___ Records provided

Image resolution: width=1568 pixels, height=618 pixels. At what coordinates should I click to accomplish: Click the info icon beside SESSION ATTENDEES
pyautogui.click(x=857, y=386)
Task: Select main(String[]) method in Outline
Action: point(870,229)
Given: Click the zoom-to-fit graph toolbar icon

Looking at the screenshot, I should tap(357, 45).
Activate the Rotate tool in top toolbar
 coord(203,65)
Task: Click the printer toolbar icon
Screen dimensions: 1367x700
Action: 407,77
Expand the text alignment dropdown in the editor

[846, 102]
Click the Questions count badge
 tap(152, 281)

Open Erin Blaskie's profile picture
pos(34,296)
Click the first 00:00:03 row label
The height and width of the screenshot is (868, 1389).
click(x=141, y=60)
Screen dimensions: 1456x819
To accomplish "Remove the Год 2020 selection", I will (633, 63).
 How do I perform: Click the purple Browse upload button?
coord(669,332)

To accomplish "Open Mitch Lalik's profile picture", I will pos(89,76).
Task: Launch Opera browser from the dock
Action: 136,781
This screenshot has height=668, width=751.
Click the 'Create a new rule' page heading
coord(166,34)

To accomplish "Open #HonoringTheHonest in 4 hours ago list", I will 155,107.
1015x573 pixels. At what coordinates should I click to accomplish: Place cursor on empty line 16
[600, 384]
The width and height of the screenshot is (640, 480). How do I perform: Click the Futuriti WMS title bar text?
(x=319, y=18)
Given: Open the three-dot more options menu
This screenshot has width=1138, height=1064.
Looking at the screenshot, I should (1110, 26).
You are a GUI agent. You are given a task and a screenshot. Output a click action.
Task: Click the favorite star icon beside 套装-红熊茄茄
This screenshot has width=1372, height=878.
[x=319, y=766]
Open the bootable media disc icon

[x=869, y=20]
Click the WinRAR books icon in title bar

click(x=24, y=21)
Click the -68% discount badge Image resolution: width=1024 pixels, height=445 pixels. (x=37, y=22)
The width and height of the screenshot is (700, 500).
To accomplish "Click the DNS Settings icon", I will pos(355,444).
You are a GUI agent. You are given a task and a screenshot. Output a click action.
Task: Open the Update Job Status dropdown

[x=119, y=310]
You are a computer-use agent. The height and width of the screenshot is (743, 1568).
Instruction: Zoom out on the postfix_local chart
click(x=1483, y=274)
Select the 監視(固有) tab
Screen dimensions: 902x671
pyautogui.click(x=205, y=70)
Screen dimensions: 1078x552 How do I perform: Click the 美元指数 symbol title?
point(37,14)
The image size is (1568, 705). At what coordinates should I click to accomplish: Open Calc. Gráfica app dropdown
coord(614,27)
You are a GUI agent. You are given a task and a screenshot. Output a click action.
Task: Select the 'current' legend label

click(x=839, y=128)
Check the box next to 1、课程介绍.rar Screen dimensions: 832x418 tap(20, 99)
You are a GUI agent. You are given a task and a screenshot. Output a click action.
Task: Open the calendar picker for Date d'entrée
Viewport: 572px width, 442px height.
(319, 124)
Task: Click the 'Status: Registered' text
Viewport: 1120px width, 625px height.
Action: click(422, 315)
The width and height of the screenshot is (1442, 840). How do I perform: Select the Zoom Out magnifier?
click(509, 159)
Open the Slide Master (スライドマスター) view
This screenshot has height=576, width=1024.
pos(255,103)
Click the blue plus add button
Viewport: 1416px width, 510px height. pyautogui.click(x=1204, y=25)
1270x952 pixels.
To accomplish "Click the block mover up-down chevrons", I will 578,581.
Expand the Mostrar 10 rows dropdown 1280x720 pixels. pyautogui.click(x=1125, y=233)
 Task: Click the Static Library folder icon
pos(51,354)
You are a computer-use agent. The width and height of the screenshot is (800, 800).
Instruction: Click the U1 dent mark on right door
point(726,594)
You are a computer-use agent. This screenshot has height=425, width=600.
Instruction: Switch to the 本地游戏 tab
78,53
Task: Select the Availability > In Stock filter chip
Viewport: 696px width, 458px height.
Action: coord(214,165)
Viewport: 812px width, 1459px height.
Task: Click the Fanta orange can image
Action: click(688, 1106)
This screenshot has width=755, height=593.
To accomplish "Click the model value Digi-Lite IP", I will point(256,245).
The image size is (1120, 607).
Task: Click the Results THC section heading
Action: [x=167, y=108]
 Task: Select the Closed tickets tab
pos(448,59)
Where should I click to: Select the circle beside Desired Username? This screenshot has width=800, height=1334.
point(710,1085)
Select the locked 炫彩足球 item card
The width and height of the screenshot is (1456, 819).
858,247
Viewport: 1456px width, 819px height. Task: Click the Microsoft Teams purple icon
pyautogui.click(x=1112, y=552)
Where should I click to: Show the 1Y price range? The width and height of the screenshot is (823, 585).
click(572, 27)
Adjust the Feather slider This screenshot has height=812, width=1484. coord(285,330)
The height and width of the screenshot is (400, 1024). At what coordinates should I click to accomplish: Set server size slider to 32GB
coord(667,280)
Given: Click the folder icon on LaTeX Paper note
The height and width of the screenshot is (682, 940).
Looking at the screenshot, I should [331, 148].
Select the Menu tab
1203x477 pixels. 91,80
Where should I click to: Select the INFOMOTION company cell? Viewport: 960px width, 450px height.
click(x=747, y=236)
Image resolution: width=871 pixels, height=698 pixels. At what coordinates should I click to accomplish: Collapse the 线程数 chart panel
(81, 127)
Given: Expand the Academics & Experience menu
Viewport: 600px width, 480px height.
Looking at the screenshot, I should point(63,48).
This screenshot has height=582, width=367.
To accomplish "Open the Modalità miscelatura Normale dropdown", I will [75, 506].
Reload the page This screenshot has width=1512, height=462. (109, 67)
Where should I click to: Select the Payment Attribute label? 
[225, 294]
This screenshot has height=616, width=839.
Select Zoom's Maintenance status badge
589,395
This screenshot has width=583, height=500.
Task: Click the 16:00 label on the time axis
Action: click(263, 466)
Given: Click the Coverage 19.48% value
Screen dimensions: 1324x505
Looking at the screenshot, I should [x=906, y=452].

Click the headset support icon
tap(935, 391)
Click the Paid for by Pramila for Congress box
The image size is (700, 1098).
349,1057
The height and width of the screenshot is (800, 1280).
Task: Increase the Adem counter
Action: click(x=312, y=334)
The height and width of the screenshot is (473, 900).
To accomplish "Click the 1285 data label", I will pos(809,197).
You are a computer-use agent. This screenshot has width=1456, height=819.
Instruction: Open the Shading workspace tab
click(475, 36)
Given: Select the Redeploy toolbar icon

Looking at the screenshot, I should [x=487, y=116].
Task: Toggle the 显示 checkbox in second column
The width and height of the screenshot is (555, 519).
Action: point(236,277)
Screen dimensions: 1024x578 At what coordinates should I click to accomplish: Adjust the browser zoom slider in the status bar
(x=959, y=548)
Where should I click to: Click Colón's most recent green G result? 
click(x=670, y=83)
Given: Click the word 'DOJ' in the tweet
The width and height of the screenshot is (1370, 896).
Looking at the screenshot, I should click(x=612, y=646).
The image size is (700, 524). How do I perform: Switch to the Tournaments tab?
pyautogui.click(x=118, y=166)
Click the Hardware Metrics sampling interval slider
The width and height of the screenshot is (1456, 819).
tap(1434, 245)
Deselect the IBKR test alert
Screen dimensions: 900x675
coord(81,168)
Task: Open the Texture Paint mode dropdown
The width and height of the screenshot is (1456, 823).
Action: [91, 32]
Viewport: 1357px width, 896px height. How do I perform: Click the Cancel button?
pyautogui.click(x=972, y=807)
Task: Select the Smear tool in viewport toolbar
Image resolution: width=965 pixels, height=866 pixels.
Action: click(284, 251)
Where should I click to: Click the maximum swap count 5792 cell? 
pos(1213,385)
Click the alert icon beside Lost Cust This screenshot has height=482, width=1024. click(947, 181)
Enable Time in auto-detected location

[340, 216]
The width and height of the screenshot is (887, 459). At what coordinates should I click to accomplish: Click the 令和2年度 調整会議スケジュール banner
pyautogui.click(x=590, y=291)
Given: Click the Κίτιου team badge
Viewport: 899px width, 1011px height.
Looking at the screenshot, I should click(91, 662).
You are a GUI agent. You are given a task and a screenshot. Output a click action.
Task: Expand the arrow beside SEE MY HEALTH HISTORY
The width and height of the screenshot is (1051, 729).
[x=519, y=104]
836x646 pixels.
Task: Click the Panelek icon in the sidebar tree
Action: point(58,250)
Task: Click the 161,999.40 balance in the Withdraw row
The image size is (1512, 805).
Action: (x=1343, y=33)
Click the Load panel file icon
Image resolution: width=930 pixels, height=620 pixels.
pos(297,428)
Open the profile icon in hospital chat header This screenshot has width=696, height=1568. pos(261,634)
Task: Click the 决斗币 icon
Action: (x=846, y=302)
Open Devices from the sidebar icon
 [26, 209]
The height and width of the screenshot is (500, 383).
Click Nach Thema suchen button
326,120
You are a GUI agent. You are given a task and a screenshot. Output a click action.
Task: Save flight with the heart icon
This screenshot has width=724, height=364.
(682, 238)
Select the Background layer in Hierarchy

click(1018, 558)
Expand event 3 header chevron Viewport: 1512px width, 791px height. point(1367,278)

______

### Written task
Transcribe the items word for word, starting with the line that contains "Select the Menu tab" and going on through the line that contains "Reload the page".

### Task answer
Select the Menu tab
1203x477 pixels. 91,80
Where should I click to: Select the INFOMOTION company cell? Viewport: 960px width, 450px height.
click(x=747, y=236)
Image resolution: width=871 pixels, height=698 pixels. At what coordinates should I click to accomplish: Collapse the 线程数 chart panel
(81, 127)
Given: Expand the Academics & Experience menu
Viewport: 600px width, 480px height.
Looking at the screenshot, I should point(63,48).
This screenshot has height=582, width=367.
To accomplish "Open the Modalità miscelatura Normale dropdown", I will [75, 506].
Reload the page This screenshot has width=1512, height=462. (109, 67)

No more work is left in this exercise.